◆ **EXTRACTED MATERIAL**
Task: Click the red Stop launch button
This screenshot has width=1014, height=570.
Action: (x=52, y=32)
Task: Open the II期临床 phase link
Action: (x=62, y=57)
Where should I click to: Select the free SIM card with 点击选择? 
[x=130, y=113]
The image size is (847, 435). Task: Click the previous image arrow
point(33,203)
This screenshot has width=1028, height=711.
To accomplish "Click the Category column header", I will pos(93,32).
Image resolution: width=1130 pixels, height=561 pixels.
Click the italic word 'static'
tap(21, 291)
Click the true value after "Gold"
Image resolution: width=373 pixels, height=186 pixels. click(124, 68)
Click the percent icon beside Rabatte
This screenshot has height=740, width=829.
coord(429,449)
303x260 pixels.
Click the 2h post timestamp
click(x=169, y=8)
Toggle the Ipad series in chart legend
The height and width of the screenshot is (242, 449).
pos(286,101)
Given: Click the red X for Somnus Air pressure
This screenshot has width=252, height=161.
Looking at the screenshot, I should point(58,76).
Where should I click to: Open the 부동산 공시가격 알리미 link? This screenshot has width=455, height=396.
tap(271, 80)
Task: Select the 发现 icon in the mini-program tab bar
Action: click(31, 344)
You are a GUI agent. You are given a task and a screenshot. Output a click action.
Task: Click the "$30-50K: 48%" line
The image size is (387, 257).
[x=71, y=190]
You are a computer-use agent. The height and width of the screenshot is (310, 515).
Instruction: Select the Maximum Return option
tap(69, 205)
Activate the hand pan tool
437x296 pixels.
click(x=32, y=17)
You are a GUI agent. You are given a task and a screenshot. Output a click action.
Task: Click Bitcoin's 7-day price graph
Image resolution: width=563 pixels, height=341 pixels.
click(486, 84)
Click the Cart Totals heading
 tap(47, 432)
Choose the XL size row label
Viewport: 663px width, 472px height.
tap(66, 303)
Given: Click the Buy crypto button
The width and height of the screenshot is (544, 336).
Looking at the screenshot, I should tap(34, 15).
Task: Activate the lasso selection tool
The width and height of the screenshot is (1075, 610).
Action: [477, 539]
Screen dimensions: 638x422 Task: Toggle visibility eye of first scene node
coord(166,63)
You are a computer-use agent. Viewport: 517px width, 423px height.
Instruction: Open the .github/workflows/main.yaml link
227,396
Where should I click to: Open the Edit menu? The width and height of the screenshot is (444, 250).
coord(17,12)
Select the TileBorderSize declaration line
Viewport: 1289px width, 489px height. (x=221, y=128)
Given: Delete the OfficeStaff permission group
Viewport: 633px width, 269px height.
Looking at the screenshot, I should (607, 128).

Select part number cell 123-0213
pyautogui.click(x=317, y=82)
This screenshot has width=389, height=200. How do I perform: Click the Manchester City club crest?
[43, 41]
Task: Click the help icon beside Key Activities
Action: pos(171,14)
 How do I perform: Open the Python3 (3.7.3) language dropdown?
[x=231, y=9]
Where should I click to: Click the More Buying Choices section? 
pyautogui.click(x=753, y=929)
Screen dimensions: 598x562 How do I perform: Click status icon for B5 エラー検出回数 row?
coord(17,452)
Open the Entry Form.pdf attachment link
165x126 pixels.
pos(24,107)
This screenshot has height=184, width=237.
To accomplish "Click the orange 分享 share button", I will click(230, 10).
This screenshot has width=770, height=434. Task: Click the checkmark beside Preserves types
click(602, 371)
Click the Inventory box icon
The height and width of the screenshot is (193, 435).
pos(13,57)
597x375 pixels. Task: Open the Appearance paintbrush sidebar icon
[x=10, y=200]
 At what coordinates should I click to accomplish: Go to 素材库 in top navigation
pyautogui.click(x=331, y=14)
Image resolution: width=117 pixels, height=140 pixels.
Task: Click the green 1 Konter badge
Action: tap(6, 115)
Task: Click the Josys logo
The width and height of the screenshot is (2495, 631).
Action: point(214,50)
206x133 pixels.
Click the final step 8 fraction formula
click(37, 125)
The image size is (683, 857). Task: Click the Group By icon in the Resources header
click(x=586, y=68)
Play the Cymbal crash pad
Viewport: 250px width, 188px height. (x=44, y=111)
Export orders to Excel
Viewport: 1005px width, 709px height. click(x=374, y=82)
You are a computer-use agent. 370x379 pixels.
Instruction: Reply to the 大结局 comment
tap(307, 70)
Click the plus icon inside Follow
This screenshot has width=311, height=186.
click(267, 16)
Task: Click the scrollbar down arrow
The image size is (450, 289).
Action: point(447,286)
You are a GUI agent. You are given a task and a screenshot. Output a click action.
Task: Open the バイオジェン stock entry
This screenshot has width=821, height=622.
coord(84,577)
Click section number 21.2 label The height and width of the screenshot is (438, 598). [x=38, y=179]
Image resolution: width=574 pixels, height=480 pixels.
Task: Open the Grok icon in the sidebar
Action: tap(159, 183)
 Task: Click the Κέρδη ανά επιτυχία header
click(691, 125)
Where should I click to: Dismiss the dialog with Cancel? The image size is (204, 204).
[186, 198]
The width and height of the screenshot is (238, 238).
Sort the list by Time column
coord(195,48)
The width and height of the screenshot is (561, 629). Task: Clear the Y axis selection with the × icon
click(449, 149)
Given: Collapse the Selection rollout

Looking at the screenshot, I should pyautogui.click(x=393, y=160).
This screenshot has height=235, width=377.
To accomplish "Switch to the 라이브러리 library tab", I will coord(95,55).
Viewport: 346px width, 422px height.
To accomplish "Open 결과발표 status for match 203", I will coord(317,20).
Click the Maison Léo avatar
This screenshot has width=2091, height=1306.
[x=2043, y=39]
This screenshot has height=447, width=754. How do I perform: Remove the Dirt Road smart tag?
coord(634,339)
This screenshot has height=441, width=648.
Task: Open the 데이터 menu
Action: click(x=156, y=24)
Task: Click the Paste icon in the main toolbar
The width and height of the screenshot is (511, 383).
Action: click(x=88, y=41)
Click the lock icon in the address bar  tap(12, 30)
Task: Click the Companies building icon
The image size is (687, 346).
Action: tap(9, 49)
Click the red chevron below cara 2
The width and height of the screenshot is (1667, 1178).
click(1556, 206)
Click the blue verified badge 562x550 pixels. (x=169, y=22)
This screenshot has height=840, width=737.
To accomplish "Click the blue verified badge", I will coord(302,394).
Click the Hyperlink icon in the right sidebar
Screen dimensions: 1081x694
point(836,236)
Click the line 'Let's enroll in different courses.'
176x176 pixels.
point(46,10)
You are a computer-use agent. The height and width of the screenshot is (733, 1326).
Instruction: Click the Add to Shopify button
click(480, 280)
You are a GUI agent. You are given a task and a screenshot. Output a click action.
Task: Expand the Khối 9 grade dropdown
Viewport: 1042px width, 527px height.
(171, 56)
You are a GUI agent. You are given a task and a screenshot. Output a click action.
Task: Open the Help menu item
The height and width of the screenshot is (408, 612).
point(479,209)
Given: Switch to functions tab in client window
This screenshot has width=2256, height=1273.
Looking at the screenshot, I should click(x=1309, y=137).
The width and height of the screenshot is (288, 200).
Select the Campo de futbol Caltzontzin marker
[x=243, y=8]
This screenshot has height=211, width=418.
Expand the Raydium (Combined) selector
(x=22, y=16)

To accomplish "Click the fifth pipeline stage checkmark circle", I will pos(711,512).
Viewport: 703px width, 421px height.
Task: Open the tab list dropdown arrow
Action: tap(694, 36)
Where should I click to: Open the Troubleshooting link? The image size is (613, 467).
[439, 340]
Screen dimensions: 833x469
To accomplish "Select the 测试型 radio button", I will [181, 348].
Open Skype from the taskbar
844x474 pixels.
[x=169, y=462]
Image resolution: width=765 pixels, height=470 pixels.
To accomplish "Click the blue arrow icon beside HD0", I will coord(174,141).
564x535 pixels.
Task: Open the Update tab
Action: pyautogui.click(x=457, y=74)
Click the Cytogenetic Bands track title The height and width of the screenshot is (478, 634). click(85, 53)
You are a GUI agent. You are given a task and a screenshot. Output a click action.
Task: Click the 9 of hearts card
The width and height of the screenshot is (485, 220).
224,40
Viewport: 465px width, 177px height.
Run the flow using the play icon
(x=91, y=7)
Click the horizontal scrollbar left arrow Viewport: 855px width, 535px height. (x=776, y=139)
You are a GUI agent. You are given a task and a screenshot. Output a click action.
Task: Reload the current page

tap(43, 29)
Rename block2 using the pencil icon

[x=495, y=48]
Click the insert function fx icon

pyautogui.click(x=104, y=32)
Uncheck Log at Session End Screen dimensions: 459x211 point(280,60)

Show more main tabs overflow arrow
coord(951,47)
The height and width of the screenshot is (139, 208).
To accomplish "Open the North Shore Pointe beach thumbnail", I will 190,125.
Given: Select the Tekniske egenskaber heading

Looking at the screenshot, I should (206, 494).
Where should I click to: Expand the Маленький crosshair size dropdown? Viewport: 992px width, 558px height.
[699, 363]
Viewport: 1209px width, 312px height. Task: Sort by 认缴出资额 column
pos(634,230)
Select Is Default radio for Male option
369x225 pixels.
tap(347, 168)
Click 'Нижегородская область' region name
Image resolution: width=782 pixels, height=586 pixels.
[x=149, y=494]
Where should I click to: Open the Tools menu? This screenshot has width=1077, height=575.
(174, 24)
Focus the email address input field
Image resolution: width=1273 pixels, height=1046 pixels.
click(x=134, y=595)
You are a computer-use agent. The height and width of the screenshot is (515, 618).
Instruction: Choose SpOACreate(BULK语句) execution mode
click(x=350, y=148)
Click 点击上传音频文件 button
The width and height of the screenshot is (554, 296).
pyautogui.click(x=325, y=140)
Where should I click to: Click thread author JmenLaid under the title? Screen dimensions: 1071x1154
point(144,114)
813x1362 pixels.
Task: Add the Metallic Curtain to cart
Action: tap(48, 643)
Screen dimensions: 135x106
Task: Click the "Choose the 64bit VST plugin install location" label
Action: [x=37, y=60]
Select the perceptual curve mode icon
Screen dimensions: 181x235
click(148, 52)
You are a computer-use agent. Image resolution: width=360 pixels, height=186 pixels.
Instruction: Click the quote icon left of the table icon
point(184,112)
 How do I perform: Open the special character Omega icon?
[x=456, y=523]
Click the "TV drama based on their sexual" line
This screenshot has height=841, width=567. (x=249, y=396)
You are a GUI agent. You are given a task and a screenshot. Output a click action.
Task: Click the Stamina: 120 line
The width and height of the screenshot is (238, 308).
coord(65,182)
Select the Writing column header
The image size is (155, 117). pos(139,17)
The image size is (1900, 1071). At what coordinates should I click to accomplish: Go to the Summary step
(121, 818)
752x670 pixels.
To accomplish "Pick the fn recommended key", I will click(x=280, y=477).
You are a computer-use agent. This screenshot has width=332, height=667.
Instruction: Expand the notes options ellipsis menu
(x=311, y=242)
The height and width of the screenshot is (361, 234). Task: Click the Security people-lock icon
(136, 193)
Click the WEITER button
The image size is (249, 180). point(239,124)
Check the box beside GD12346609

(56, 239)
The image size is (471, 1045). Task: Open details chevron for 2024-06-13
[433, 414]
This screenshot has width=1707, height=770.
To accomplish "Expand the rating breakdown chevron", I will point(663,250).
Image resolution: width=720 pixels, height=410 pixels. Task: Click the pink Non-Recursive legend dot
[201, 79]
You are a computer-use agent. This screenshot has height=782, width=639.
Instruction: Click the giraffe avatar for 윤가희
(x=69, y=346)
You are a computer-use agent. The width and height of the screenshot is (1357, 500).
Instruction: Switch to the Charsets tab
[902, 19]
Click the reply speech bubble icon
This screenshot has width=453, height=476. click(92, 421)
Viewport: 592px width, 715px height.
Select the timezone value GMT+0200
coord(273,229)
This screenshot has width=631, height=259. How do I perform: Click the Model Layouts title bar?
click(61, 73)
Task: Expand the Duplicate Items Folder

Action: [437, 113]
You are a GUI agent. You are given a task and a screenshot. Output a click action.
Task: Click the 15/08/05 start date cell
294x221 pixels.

◆ **EXERCISE PROMPT**
Find "597x375 pixels. Task: Open" in the entries above and copy that whole line exactly, then each line after it through the line that contains "Task: Click the Josys logo".

◆ **RESPONSE BELOW**
597x375 pixels. Task: Open the Appearance paintbrush sidebar icon
[x=10, y=200]
 At what coordinates should I click to accomplish: Go to 素材库 in top navigation
pyautogui.click(x=331, y=14)
Image resolution: width=117 pixels, height=140 pixels.
Task: Click the green 1 Konter badge
Action: tap(6, 115)
Task: Click the Josys logo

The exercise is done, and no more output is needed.